In testimony before the NCCC Commission David Pearl, Ph.D., Chief of Behavioral Science, Department of Health and Human Services, NIMH, reported: "The unanimous consensus was that there is a general learning effect from television viewing which is important in the development and functioning of many viewers, particularly children." He explained further that "probably no single factor exclusively by itself makes a person seriously aggressive or antisocial...But with other conditions, it [television] may play a significant role in shaping behavioral style, when and how violence, aggressiveness or other antisocial behavior gets expressed." Industry reaction to the NIMH report was critical, questioning the validity of the studies reviewed as well as the overall conclusions. Here are three responses:

  • "Now as to the 1982 National Institute of Mental Health Report, which was titled Television and Behavior, there's some understandable confusion about it. It was highly publicized as comprehensive, but it was in fact very narrowly based. It failed to distinguish between correlation and causation. And while it concluded that viewing television violence causes aggressiveness, it did not find a single study which confirmed that television violence causes behavior that could be characterized as violent in any socially significant way".
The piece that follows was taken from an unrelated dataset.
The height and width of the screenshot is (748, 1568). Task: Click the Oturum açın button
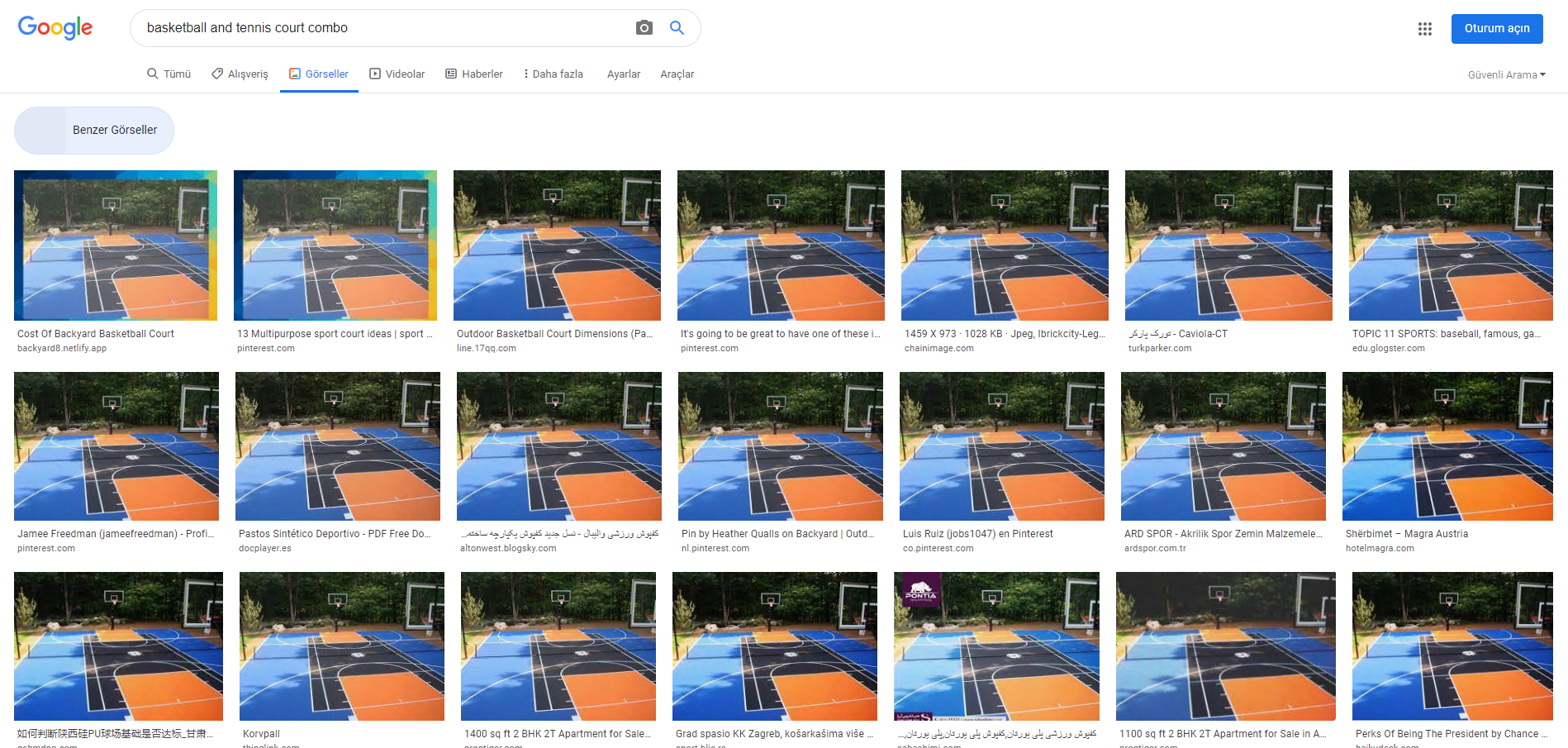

                                                                                       – Gene Jankowski, President, CBS/Broadcast Group


  • "Our analysis of the research which the NIMH has used to substantiate their conclusions regarding television and violence indicates that there are more unanswered questions than there are definitively settled issues."                                                                                                                                                                 - From A Research Perspective on Television and Violence, prepared by ABC's Social Research Unit

  • "All the previous attempts to investigate the role of television have nor provided clear answers implicating that medium as a cause of anti-social behavior. Although there are many who believe that television is guilty as charged, a more recent view beginning to develop among researchers in the field is that the evidence is not strong enough to conclude that television influences real-life anti-social behavior."                                                                                                                                                                                                                               – J. Ronald Milavsky, Director of Social Research / NBC

The question of television's influence on viewer behavior is admittedly a complex one and may never be fully resolved. Perhaps psychologist Howard Gardner has the final insight: "Society has twisted researchers' arms to address questions for which there never could be hard answers.... Probably the chief stumbling block to reaching any definitive conclusions is that almost everyone has a television set.... The crucial controlled experiment – comparing individuals who have television with those who do not – cannot be done."